** SUPPLIED RECORDS follows **

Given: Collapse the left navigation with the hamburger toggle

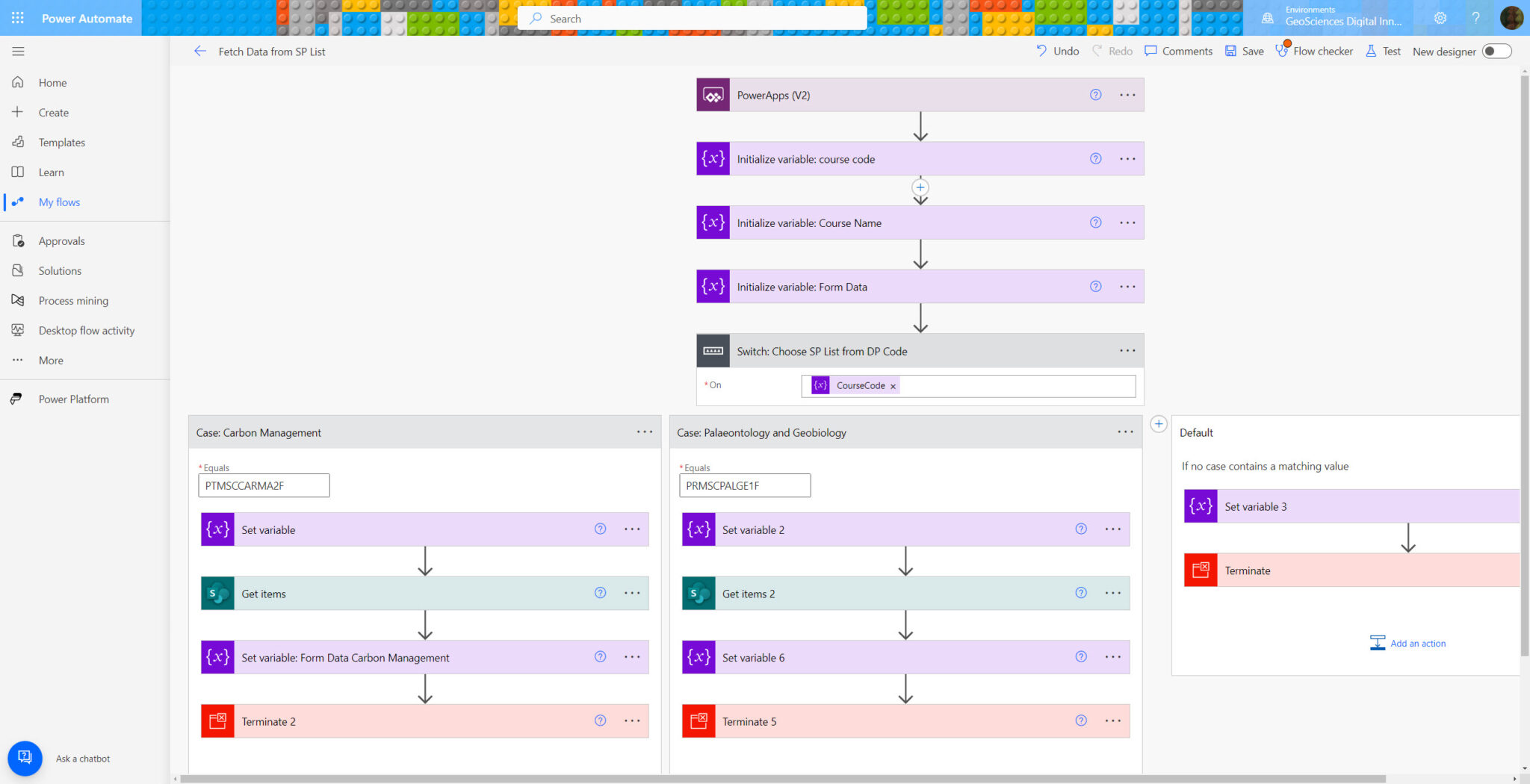Looking at the screenshot, I should click(x=18, y=51).
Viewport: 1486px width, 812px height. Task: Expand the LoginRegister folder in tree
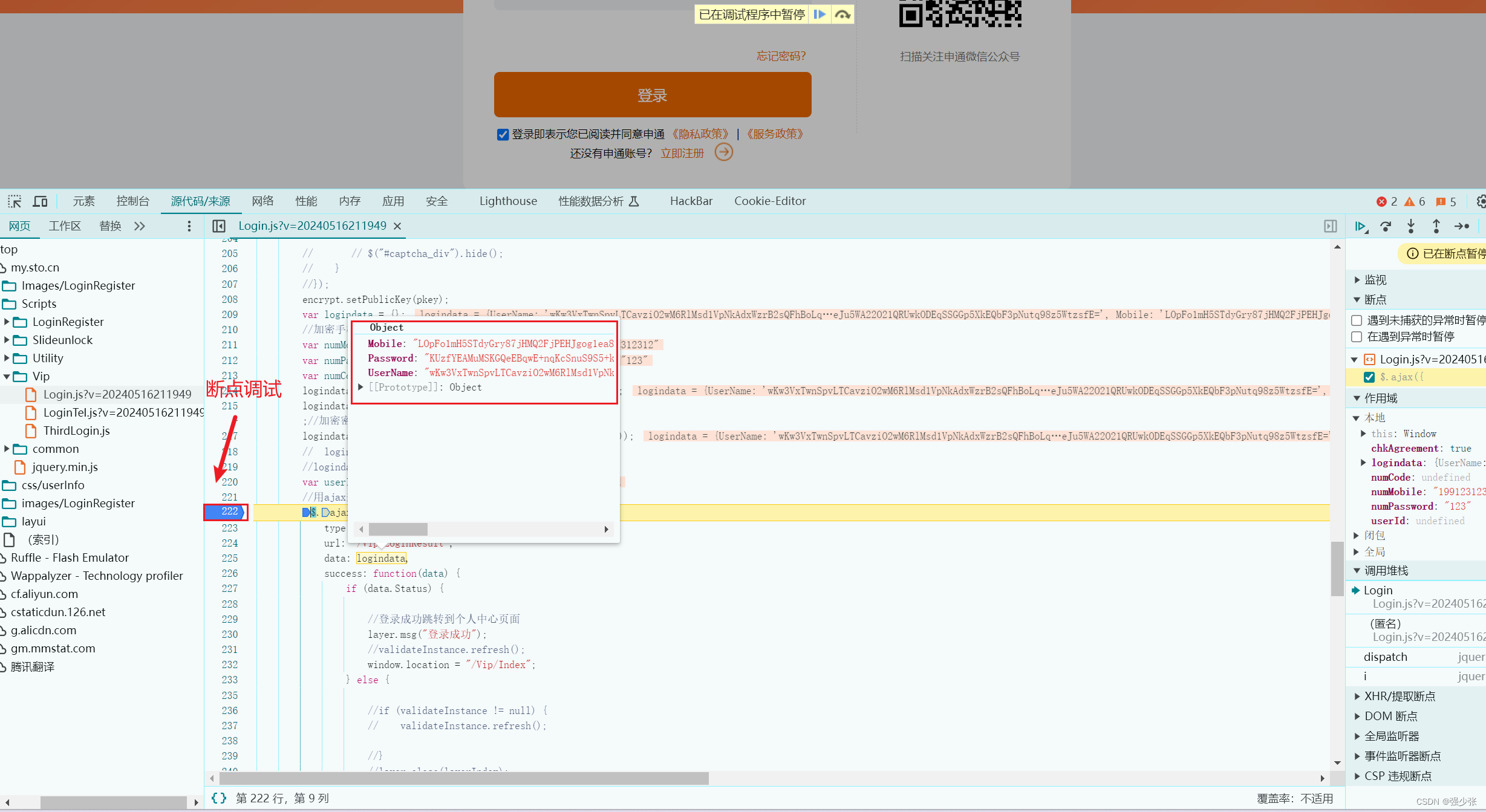7,322
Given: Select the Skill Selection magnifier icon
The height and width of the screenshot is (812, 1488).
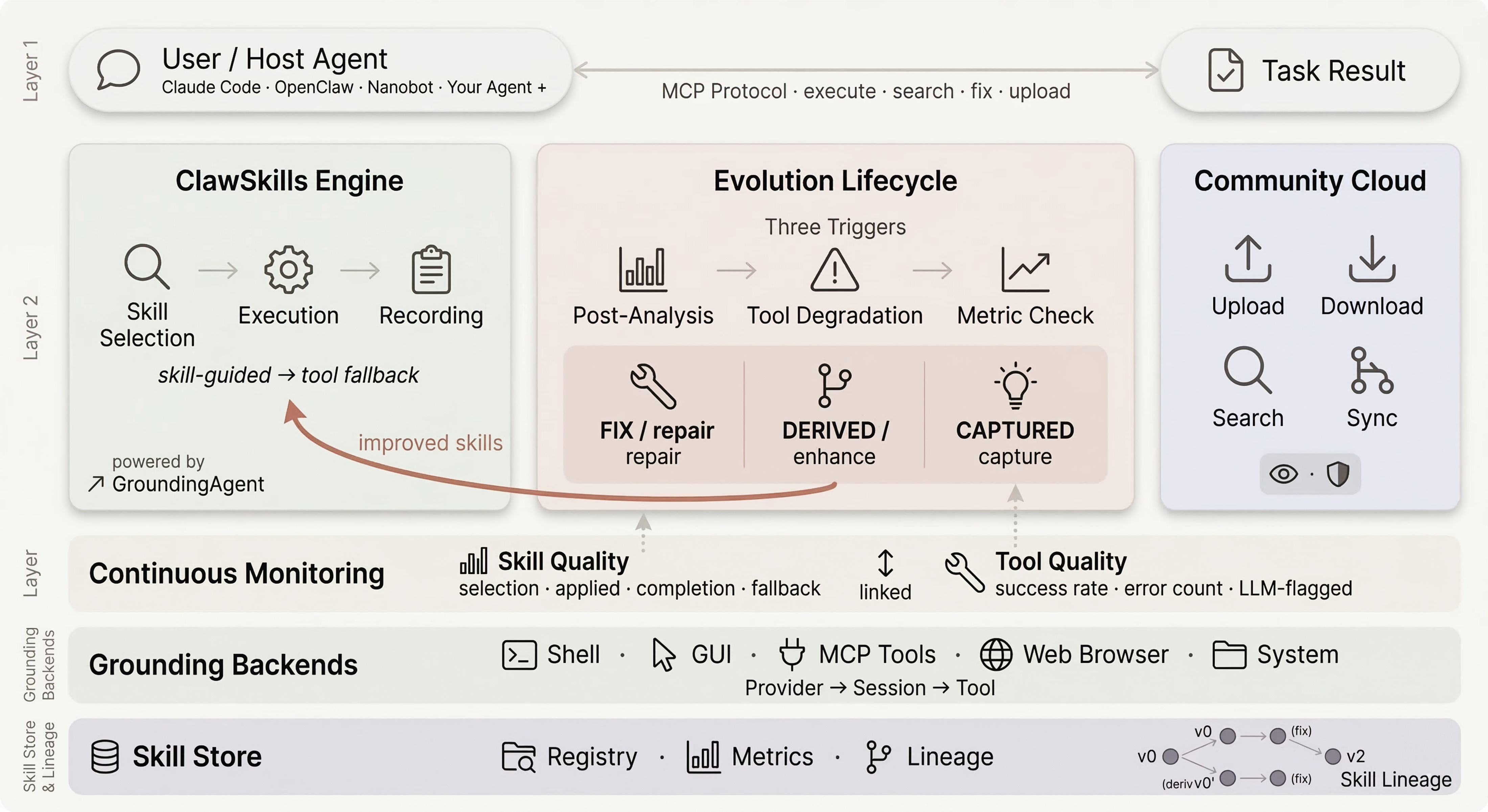Looking at the screenshot, I should tap(147, 268).
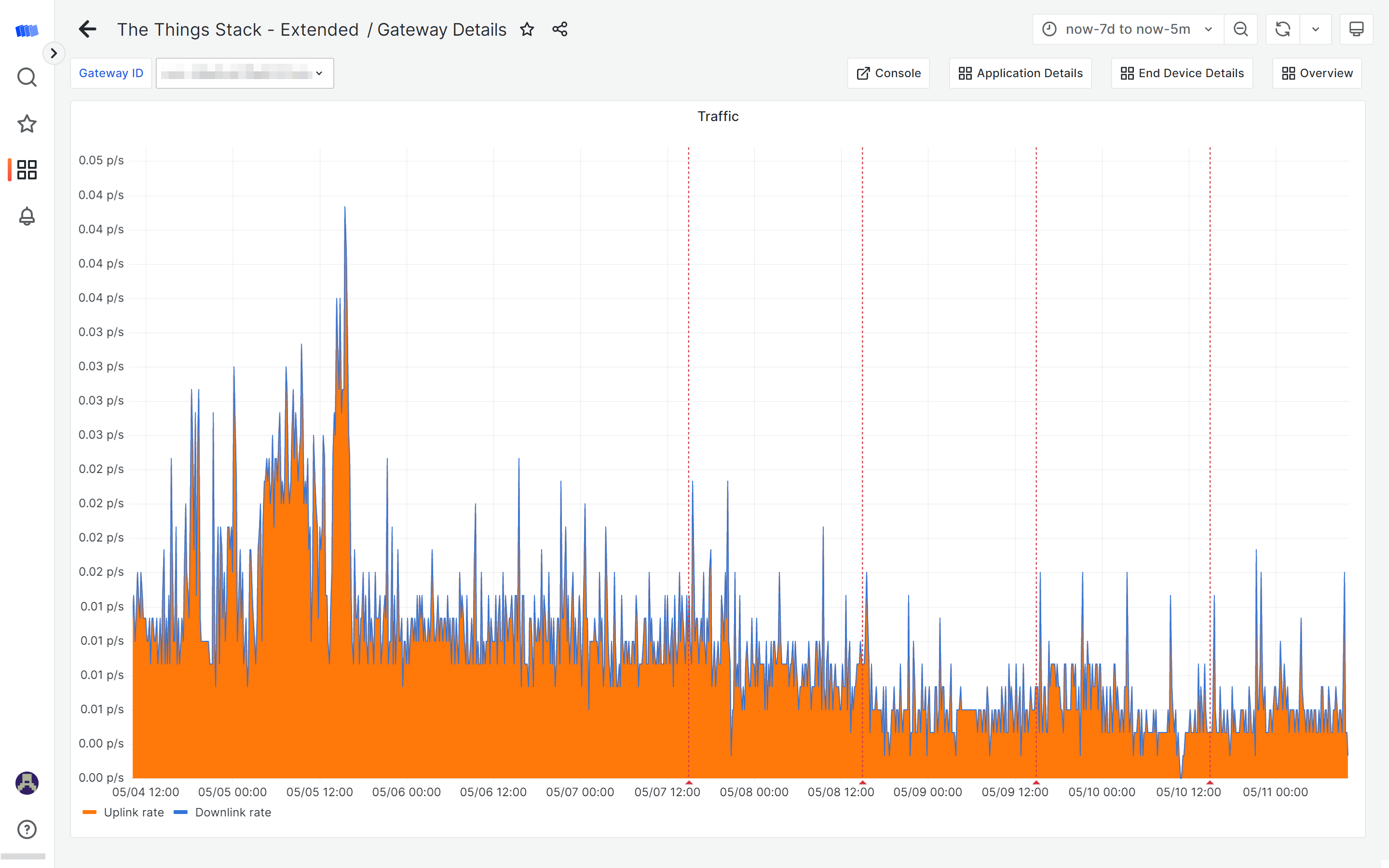Go to Application Details dashboard
1389x868 pixels.
(x=1020, y=73)
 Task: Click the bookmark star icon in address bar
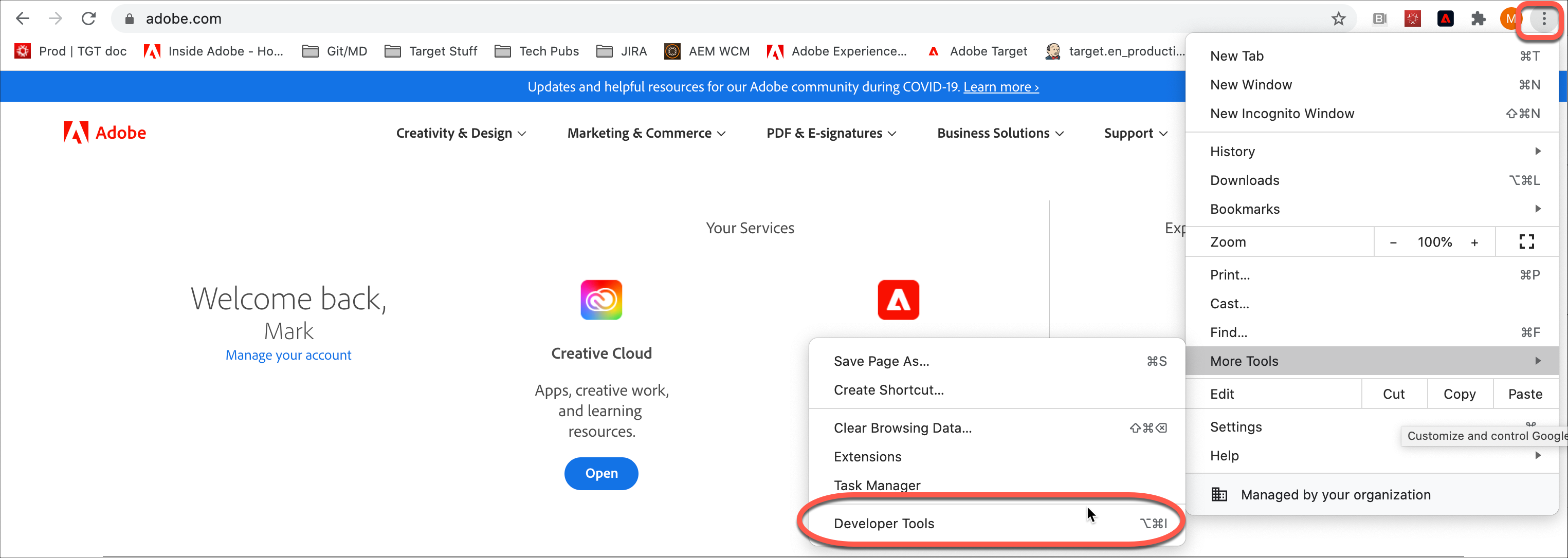click(1338, 19)
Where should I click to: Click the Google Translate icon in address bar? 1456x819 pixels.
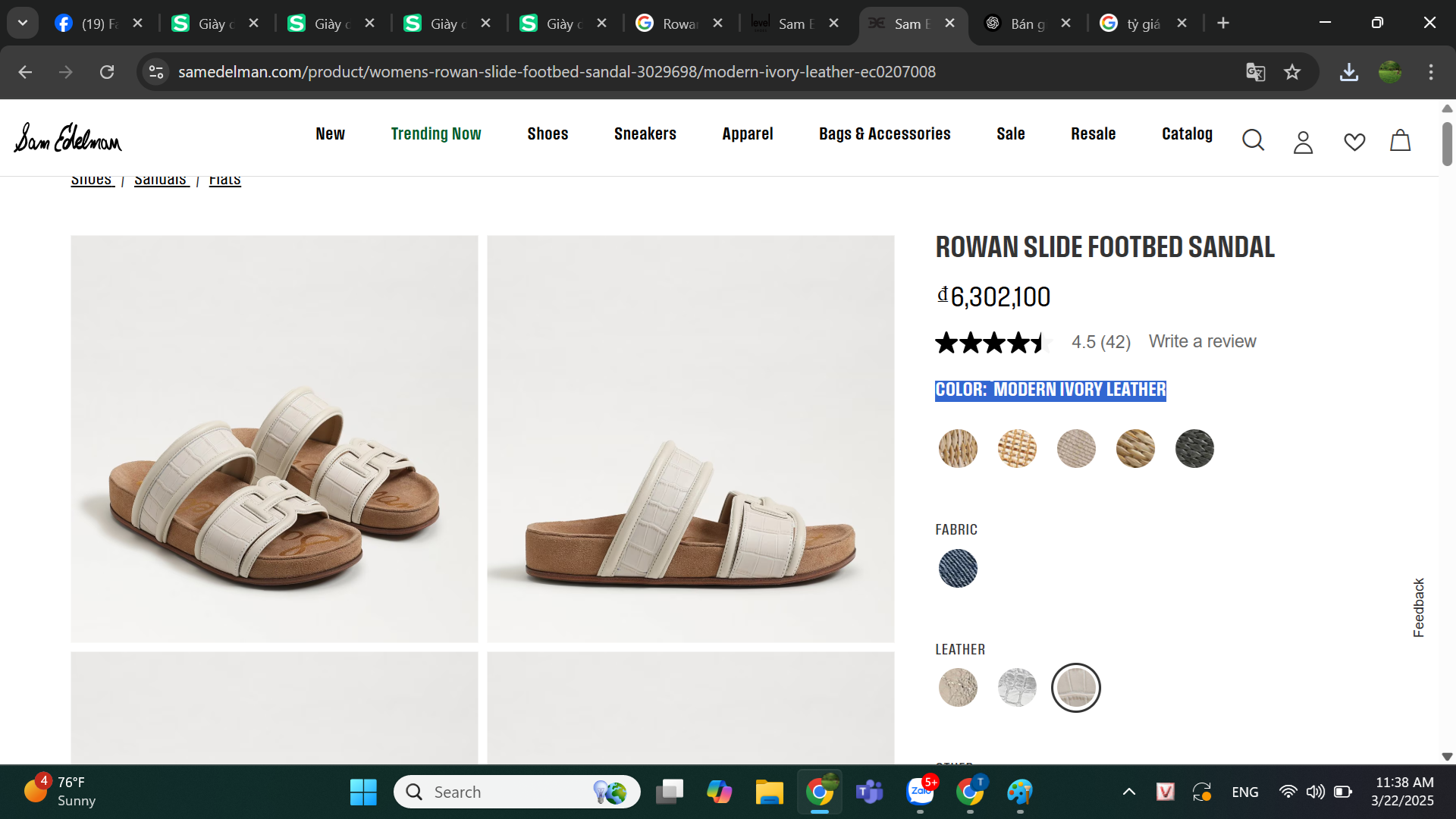[x=1256, y=72]
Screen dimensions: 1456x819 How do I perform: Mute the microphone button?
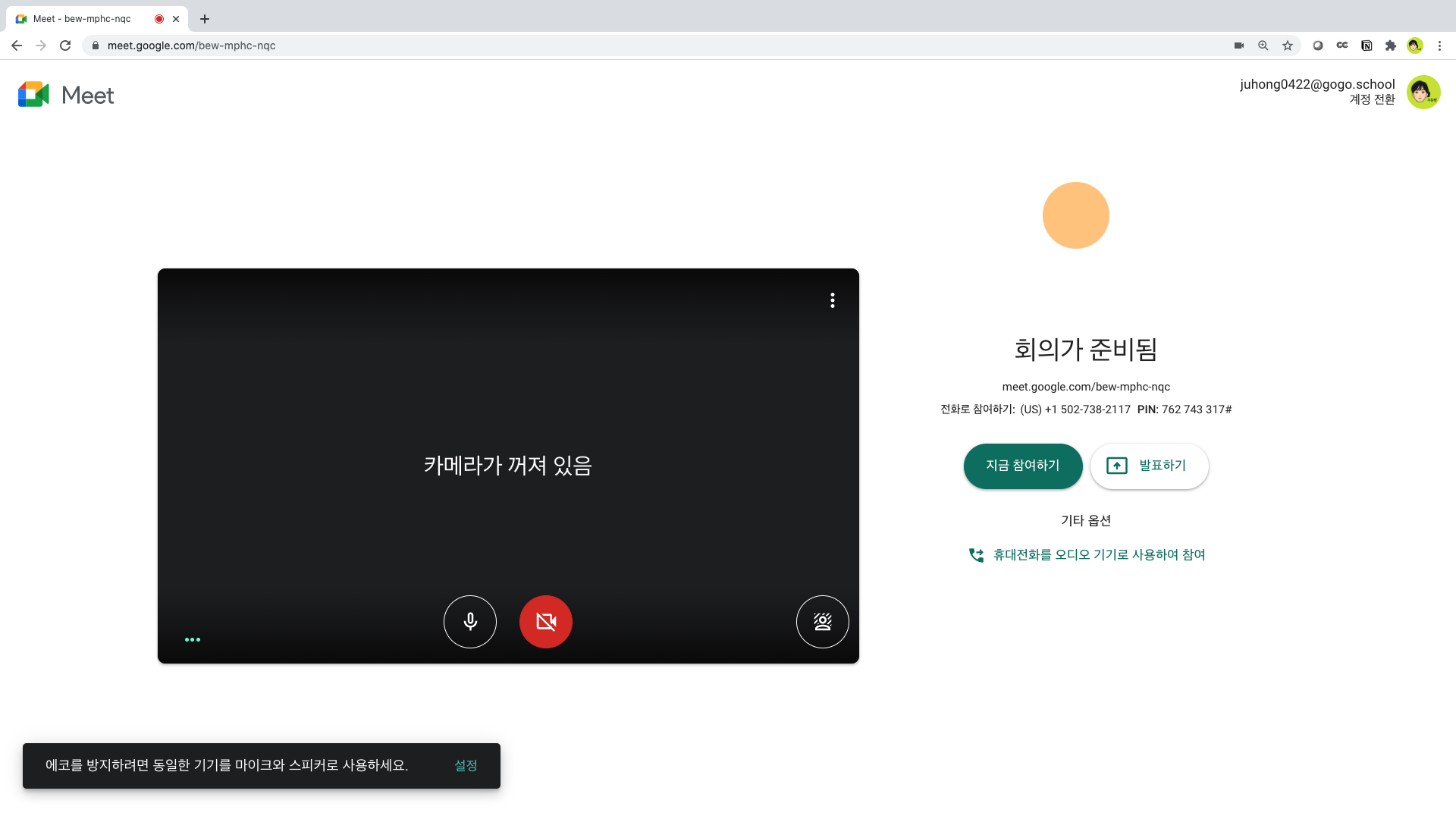(470, 622)
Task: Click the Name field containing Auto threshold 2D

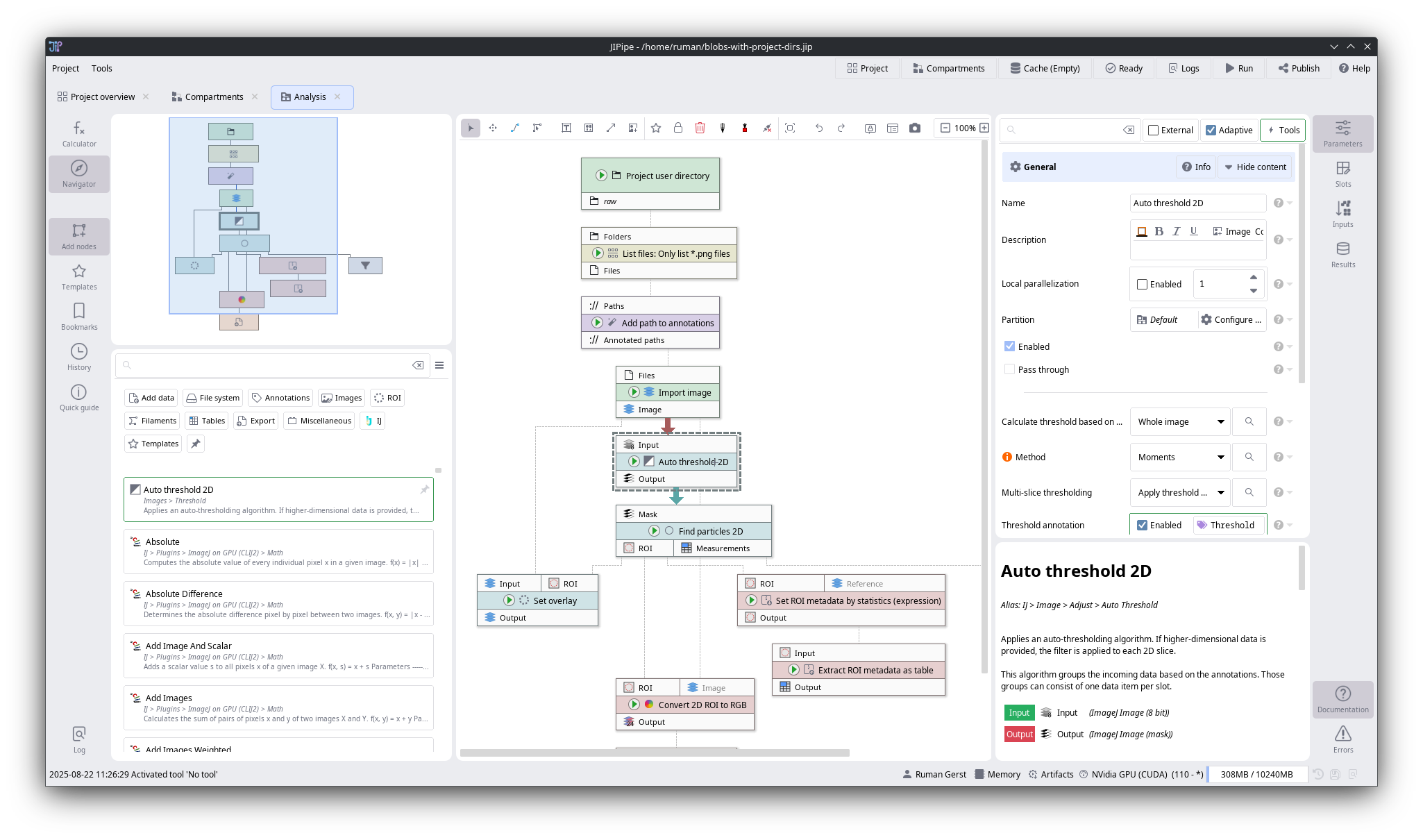Action: tap(1197, 203)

** End of SUPPLIED RECORDS **

■ **TASK**
Repeat word for word only the lines from the line holding "Task: Click the Name" to the final line of the material, both included. Don't carry over any picture.

■ **TASK RESULT**
Task: Click the Name field containing Auto threshold 2D

Action: tap(1197, 203)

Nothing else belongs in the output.